▶ RAW DATA
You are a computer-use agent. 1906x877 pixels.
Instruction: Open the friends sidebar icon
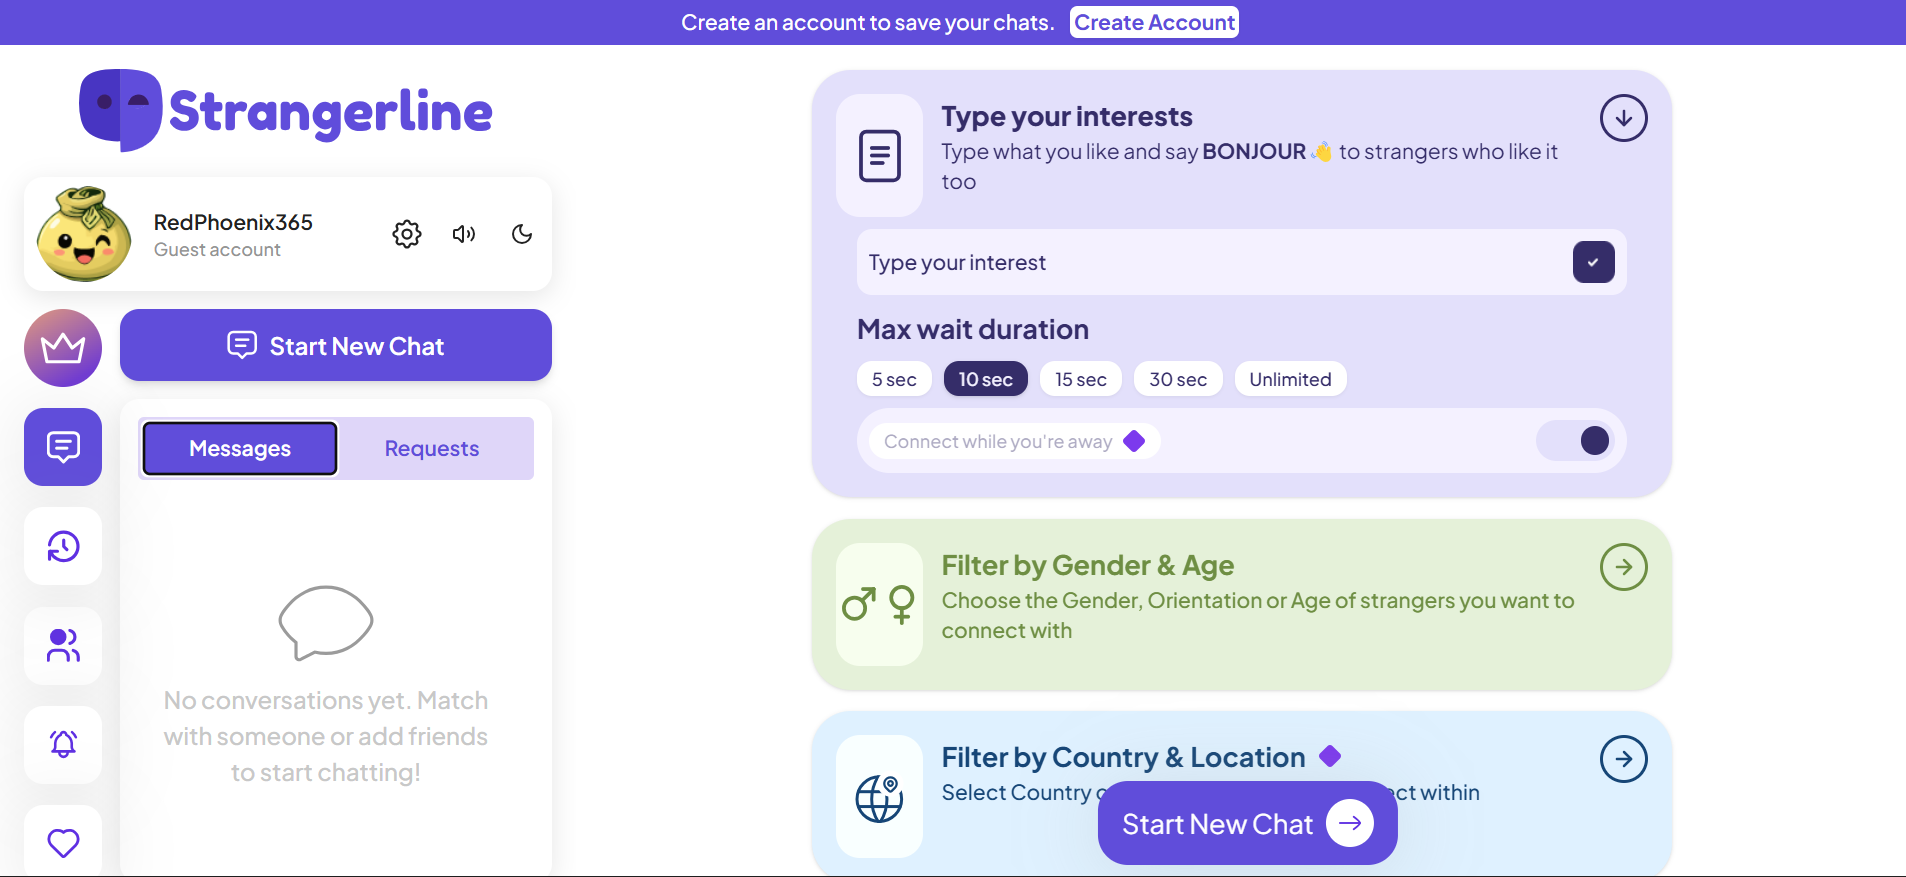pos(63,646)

==

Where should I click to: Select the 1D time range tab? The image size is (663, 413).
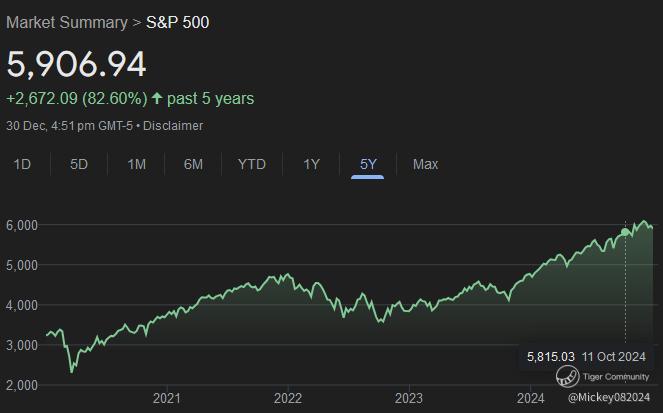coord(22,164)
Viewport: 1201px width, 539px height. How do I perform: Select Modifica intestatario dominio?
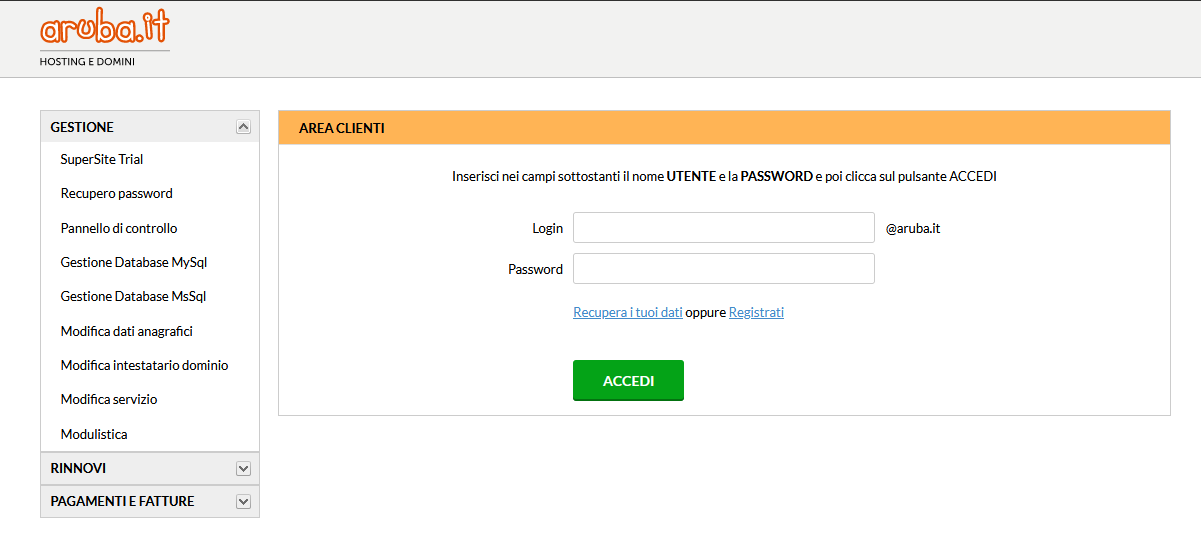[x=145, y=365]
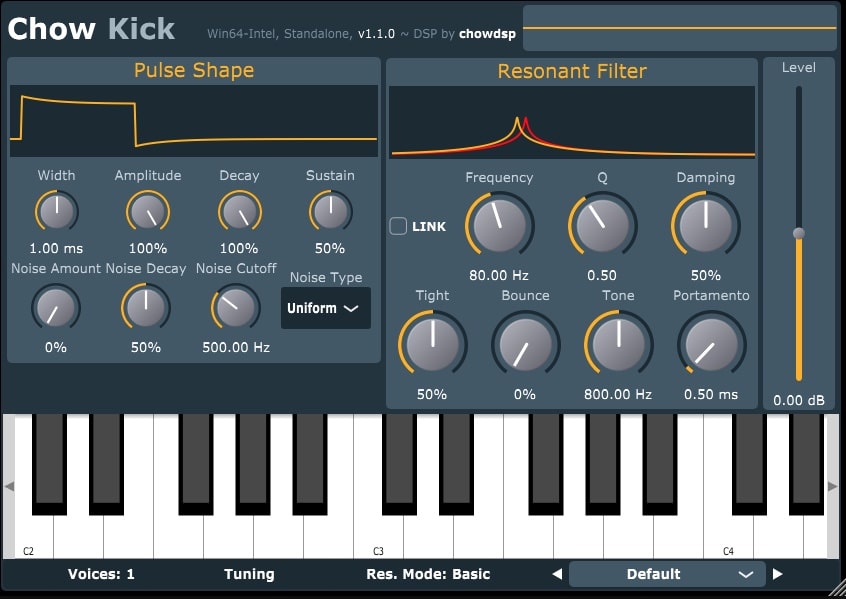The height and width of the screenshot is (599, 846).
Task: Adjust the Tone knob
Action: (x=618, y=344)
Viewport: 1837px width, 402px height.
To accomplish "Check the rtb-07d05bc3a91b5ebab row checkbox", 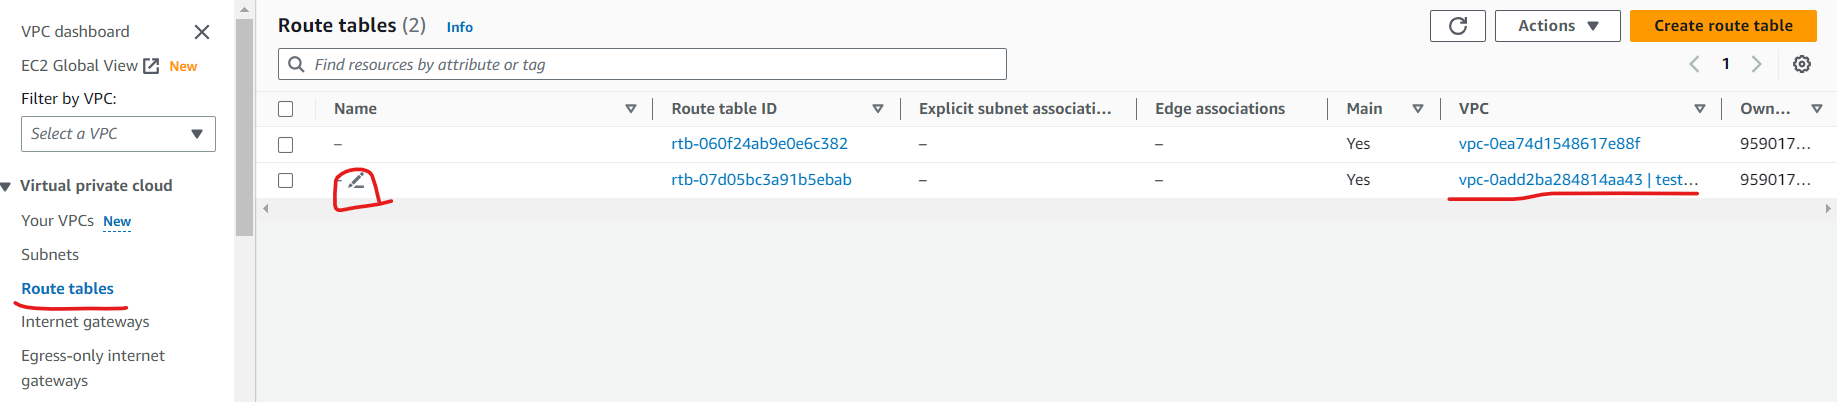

---

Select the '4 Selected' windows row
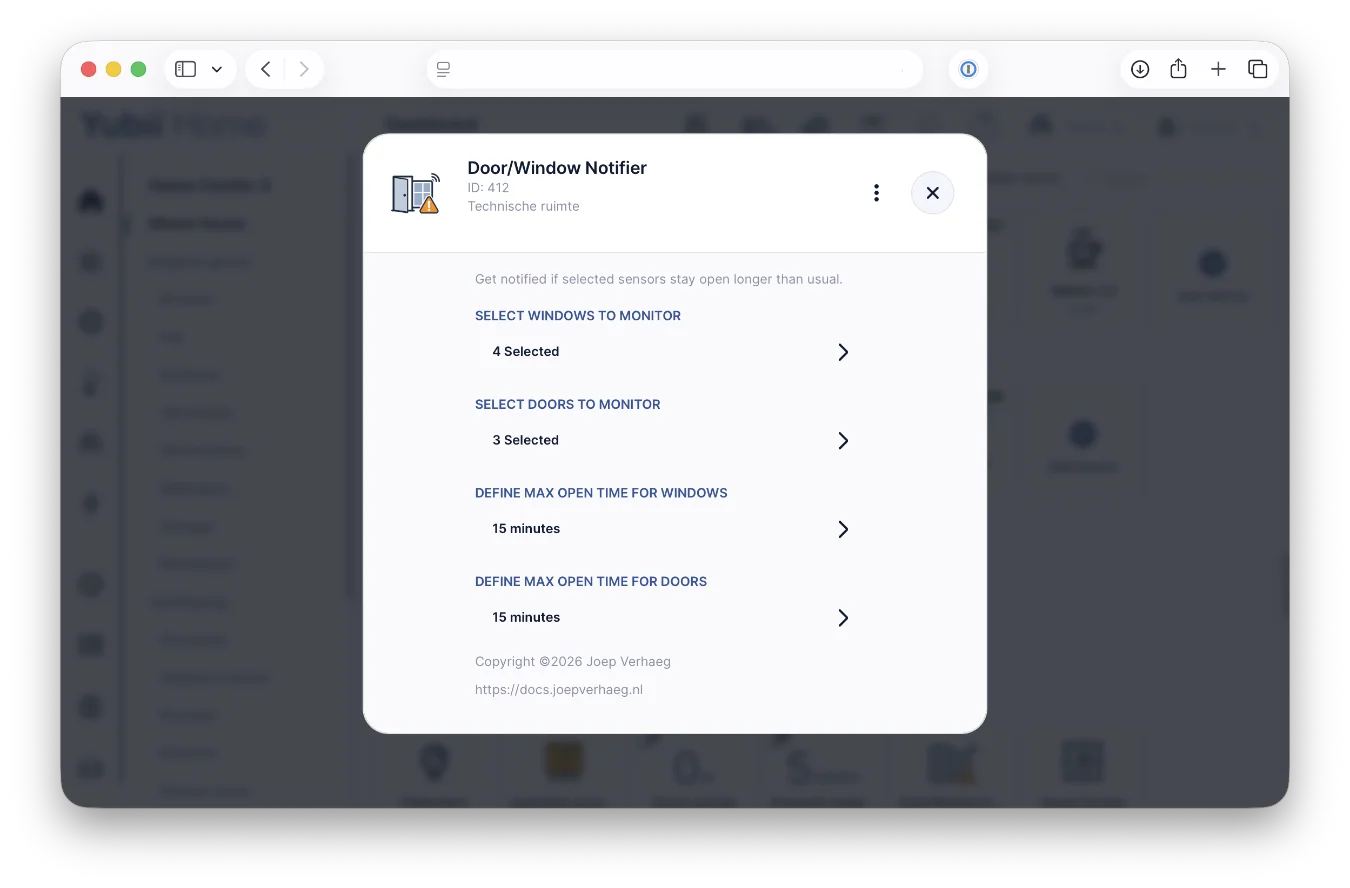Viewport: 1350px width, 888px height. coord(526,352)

▶ ASSIGNMENT
Please return the material above only from the line that holds "Viewport: 1837px width, 402px height." through the line that holds "the rtb-07d05bc3a91b5ebab row", exactly as it stands, ends included and pictures omitted.

▶ SOLUTION TO THE EXERCISE
Viewport: 1837px width, 402px height.
To accomplish "Check the rtb-07d05bc3a91b5ebab row checkbox", 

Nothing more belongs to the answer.